A full, exact copy of the listing is needed, with images omitted.
---------------
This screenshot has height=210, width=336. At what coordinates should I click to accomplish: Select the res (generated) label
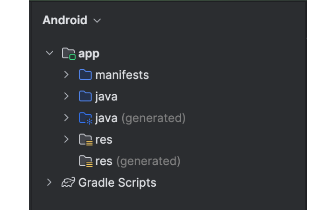tap(138, 161)
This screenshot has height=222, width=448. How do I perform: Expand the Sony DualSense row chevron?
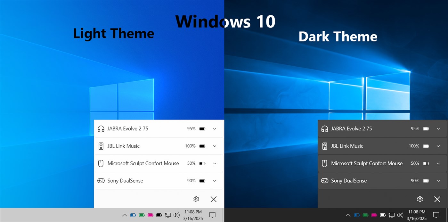215,180
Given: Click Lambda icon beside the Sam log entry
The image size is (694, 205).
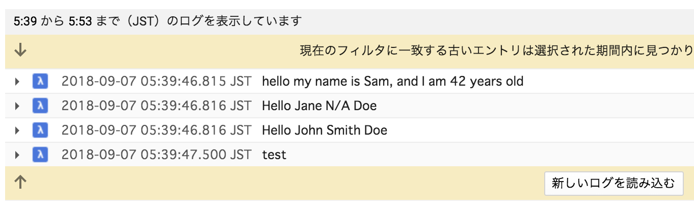Looking at the screenshot, I should pyautogui.click(x=40, y=81).
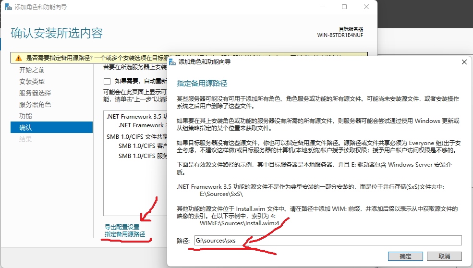Open the 指定备用源路径 link

click(x=124, y=234)
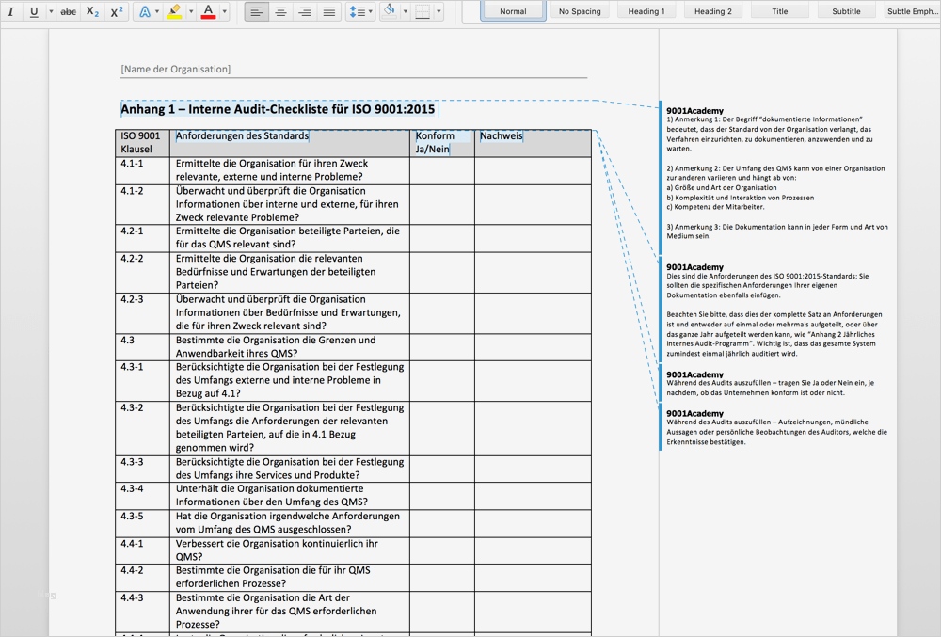Apply subscript formatting

[x=92, y=12]
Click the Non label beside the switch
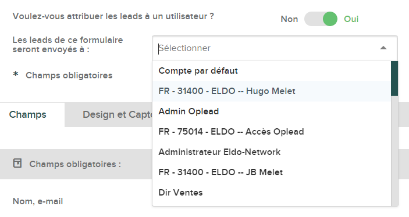The height and width of the screenshot is (217, 409). (x=289, y=19)
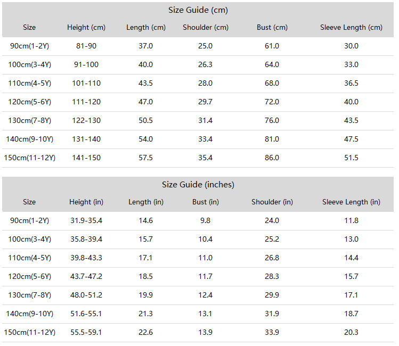Select the 20.3 sleeve length cell
The height and width of the screenshot is (346, 399).
pos(351,332)
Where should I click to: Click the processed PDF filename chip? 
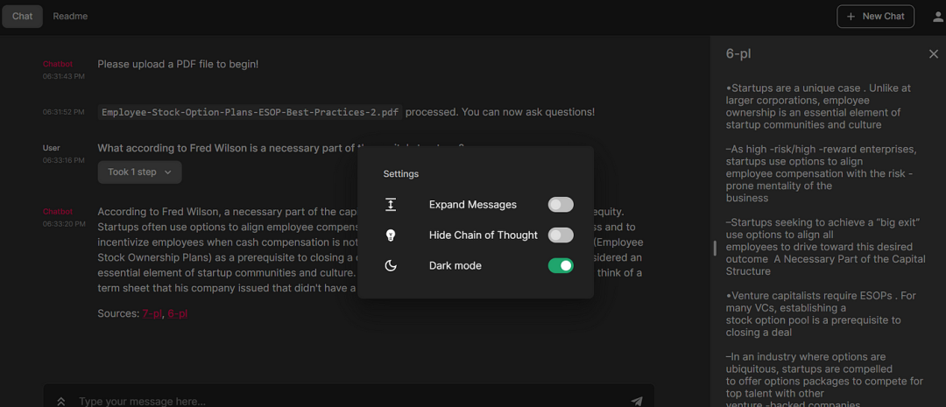tap(250, 112)
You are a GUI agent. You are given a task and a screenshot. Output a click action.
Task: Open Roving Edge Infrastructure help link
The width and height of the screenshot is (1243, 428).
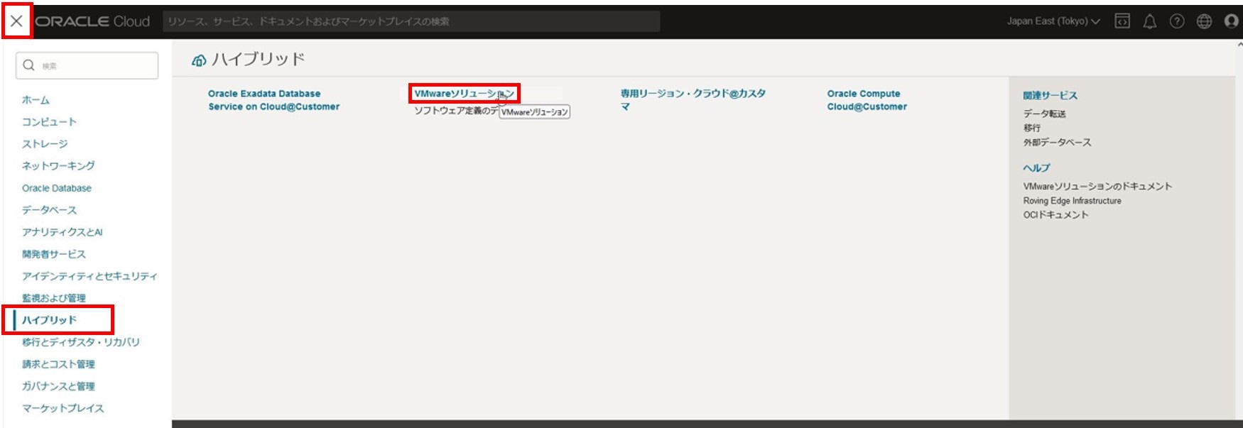point(1072,201)
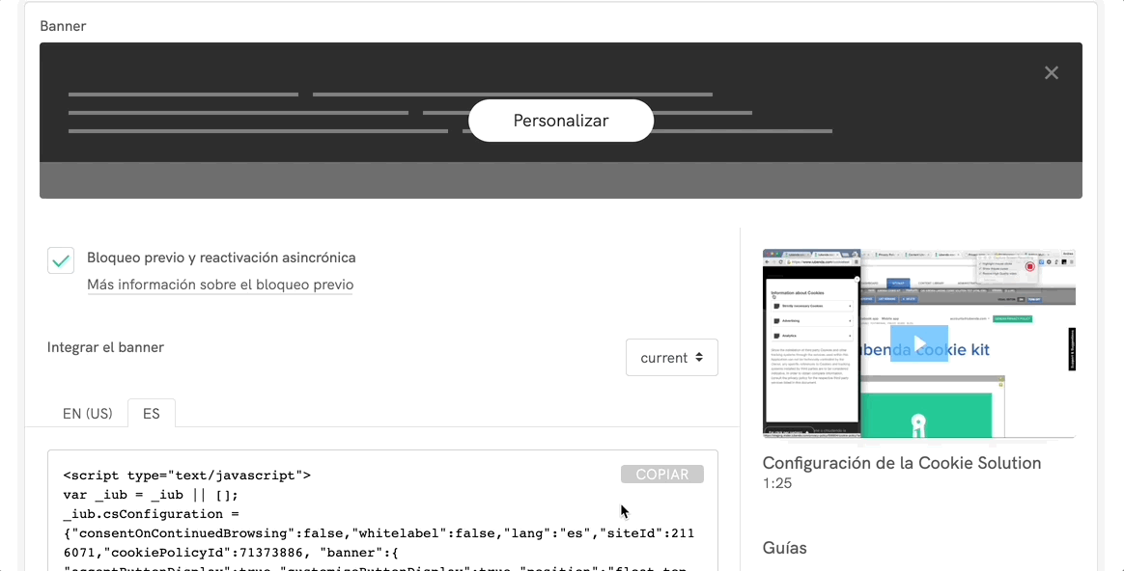Enable 'Bloqueo previo y reactivación asincrónica'
This screenshot has width=1124, height=571.
(x=60, y=260)
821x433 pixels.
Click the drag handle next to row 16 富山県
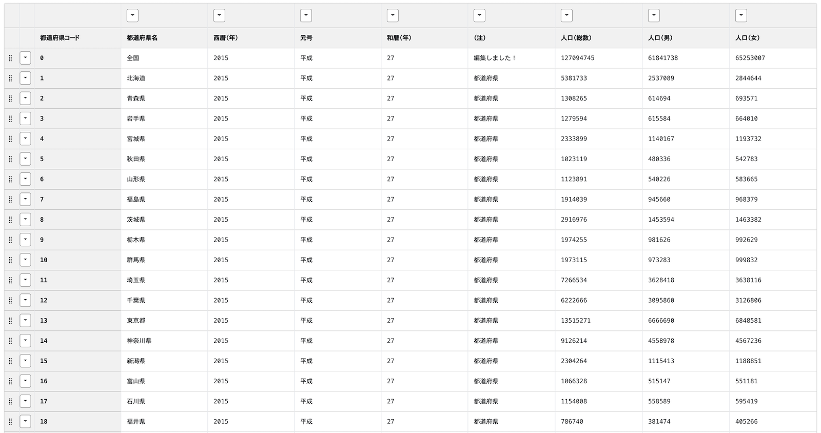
---------------
• Response to this exercise:
This screenshot has height=210, width=336. At what coordinates should I click to accomplish: Select the res (generated) label
tap(138, 161)
This screenshot has height=222, width=448. How do I perform: Expand the Sony DualSense row chevron?
215,180
Given: Click Lambda icon beside the Sam log entry
The image size is (694, 205).
Looking at the screenshot, I should pyautogui.click(x=40, y=81).
Open the 指定备用源路径 link

click(x=124, y=234)
Apply subscript formatting

[x=92, y=12]
Click the Non label beside the switch
The height and width of the screenshot is (217, 409). (x=289, y=19)
Select the 20.3 sleeve length cell
The height and width of the screenshot is (346, 399).
pos(351,332)
Where should I click to: Click the processed PDF filename chip? 
tap(250, 112)
You are a GUI agent. You are given a task and a screenshot. Output a click action.
Task: Open Roving Edge Infrastructure help link
The width and height of the screenshot is (1243, 428).
point(1072,201)
Enable 'Bloqueo previo y reactivación asincrónica'
This screenshot has width=1124, height=571.
(x=60, y=260)
821x433 pixels.
Click the drag handle next to row 16 富山県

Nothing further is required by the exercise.